### ABOUT THIS EXERCISE
Could you restate exactly the lines that begin at the line with "Select the Oil & Heat Resistant text" and end at the final line of the data?

DATA FOR PROCESSING Start Marker

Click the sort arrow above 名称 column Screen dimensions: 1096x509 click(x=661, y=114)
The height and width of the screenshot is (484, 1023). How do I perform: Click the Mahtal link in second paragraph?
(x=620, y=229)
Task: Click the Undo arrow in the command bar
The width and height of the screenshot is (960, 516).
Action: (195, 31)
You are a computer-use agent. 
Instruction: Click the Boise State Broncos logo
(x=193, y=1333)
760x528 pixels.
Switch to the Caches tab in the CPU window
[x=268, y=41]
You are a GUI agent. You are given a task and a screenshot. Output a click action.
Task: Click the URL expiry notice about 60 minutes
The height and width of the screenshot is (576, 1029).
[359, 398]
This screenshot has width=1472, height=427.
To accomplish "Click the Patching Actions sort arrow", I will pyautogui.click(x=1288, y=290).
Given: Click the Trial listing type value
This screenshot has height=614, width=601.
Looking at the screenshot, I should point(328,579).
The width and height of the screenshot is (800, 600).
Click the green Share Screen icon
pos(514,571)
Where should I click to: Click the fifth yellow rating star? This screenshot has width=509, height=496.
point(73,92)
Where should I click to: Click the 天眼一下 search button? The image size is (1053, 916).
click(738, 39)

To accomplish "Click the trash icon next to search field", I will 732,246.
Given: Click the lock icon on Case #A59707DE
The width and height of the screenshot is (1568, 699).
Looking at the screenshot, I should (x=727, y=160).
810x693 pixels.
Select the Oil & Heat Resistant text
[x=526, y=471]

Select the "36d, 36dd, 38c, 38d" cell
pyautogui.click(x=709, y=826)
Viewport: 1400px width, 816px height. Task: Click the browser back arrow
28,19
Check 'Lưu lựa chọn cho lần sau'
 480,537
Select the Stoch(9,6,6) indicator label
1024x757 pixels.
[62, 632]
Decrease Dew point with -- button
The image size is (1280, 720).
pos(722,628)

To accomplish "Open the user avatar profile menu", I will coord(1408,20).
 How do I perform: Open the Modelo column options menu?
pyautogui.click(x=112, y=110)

DATA FOR PROCESSING End Marker

### SOLUTION FOR THIS TASK
Select the Oil & Heat Resistant text
[x=526, y=471]

Select the "36d, 36dd, 38c, 38d" cell
pyautogui.click(x=709, y=826)
Viewport: 1400px width, 816px height. Task: Click the browser back arrow
28,19
Check 'Lưu lựa chọn cho lần sau'
 480,537
Select the Stoch(9,6,6) indicator label
1024x757 pixels.
[62, 632]
Decrease Dew point with -- button
The image size is (1280, 720).
pos(722,628)

To accomplish "Open the user avatar profile menu", I will coord(1408,20).
 How do I perform: Open the Modelo column options menu?
pyautogui.click(x=112, y=110)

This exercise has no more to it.